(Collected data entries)
Segment Open

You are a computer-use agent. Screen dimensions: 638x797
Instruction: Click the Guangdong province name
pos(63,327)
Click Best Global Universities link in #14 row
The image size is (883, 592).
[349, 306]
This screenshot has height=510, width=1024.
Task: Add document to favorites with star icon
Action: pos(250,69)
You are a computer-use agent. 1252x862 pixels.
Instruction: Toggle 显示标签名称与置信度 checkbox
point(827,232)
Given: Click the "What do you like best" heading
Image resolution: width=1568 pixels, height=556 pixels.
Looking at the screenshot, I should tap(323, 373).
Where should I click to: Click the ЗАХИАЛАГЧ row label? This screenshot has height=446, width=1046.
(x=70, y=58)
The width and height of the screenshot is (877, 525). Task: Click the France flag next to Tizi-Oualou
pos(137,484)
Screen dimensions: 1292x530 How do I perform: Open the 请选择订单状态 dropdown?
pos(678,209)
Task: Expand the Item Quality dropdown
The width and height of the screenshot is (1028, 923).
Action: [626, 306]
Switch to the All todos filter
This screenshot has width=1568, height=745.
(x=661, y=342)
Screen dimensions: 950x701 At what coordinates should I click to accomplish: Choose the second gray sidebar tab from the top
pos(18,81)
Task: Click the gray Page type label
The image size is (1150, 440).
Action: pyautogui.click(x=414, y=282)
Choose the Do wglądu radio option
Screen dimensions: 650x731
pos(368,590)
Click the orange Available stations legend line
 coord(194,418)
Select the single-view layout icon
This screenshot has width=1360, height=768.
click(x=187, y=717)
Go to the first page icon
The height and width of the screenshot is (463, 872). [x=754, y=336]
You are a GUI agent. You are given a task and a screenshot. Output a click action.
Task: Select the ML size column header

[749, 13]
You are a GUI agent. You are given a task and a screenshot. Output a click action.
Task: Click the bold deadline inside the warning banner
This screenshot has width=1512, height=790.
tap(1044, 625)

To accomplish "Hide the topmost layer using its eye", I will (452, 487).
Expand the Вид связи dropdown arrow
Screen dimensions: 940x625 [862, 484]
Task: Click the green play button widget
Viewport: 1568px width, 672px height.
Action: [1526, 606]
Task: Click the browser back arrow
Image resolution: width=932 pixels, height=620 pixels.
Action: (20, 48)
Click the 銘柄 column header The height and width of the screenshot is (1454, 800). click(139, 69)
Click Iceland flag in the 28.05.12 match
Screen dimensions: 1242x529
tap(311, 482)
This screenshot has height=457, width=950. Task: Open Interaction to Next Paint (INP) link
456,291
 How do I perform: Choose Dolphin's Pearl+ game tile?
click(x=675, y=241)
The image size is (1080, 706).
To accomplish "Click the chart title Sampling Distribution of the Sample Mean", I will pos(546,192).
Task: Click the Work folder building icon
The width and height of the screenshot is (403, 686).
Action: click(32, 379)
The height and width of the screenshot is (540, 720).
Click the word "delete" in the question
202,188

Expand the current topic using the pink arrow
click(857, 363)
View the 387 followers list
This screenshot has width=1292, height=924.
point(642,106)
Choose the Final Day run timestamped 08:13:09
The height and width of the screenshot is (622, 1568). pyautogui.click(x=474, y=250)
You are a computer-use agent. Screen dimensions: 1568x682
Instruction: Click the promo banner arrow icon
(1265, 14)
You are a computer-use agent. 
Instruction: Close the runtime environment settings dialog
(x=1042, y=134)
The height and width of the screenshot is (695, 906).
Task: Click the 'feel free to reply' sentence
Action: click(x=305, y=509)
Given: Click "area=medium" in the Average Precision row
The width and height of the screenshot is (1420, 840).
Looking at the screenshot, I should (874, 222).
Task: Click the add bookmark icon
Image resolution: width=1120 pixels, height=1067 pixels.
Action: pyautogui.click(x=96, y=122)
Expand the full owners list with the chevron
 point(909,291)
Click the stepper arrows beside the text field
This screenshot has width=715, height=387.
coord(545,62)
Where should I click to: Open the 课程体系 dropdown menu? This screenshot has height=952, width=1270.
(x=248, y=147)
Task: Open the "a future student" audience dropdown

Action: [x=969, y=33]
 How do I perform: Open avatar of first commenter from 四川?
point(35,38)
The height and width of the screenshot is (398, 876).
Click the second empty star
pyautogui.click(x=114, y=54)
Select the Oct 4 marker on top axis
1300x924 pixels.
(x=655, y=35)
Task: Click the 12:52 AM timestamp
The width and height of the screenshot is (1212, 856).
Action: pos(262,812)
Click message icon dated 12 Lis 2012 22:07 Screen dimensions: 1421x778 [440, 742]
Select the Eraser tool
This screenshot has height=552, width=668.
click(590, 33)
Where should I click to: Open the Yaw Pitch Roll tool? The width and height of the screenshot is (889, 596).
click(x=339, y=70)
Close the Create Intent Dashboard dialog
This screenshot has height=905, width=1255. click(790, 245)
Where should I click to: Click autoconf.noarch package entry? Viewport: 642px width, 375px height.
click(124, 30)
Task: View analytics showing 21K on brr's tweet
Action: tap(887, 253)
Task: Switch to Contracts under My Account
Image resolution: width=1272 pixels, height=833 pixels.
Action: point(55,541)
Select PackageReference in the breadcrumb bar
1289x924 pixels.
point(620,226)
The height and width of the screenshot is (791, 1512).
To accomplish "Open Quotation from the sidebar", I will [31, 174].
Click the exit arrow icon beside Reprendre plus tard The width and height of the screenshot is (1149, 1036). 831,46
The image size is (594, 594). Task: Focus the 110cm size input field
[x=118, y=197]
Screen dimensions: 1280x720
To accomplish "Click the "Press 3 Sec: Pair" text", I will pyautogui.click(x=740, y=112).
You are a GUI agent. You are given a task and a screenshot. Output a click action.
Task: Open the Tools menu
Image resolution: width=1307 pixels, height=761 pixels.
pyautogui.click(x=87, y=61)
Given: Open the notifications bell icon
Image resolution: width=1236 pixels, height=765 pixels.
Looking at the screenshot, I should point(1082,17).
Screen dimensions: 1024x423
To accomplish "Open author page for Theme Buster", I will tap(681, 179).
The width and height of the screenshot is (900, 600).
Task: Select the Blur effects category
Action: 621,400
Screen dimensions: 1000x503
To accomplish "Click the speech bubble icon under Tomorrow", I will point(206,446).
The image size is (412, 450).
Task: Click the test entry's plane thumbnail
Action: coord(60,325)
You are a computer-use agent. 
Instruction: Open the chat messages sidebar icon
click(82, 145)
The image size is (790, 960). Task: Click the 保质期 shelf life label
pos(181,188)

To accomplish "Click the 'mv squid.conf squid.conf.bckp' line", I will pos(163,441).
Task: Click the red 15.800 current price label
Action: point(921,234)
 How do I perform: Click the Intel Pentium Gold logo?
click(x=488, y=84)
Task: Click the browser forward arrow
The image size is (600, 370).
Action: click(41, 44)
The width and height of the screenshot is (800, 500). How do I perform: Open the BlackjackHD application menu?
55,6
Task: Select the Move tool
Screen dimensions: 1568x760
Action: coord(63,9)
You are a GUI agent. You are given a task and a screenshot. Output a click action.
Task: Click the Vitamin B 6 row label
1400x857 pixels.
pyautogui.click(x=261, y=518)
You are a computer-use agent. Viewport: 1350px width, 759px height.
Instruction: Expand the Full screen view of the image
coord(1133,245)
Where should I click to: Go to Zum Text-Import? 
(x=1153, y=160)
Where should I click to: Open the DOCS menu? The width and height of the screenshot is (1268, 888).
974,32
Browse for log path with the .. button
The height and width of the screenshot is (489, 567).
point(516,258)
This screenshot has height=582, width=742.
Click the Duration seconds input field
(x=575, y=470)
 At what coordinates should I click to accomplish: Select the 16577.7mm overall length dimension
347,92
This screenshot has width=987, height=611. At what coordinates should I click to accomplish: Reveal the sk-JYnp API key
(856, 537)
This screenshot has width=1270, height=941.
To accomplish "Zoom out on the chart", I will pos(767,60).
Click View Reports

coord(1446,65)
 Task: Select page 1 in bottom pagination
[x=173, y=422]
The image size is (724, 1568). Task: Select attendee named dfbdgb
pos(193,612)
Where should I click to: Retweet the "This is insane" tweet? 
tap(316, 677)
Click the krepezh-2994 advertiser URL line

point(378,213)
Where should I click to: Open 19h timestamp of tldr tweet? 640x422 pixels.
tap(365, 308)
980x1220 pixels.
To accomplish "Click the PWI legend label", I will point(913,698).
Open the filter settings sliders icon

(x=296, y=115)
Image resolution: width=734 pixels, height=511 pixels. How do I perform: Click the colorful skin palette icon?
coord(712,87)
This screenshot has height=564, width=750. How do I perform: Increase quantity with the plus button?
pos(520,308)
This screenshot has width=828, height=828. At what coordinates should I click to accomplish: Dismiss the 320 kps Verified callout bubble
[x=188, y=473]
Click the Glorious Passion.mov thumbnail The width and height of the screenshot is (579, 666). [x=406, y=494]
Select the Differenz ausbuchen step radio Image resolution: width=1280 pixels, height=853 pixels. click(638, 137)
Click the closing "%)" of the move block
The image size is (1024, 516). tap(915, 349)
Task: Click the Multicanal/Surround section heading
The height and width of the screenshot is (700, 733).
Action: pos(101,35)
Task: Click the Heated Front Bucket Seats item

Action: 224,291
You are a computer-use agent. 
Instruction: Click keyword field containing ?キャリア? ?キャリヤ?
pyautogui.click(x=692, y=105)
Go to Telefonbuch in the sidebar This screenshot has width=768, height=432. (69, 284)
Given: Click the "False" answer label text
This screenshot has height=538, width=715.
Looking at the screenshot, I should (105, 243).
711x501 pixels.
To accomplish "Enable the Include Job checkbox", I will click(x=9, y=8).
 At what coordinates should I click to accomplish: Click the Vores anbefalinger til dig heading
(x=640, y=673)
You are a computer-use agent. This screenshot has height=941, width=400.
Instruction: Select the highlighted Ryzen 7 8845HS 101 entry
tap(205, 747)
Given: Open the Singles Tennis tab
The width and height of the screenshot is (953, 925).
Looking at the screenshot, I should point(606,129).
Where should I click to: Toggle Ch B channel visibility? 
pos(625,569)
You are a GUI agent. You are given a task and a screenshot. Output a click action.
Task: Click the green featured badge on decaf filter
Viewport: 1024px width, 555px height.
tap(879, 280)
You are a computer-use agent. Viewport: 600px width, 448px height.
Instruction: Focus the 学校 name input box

Segment Closed

Exercise instructions:
Among the records above, repeat exactly the line with "This screenshot has height=457, width=950.", the line with "Task: Click the Work folder building icon", and every line in between, and only those.

Exercise output:
This screenshot has height=457, width=950. Task: Open Interaction to Next Paint (INP) link
456,291
 How do I perform: Choose Dolphin's Pearl+ game tile?
click(x=675, y=241)
The image size is (1080, 706).
To accomplish "Click the chart title Sampling Distribution of the Sample Mean", I will pos(546,192).
Task: Click the Work folder building icon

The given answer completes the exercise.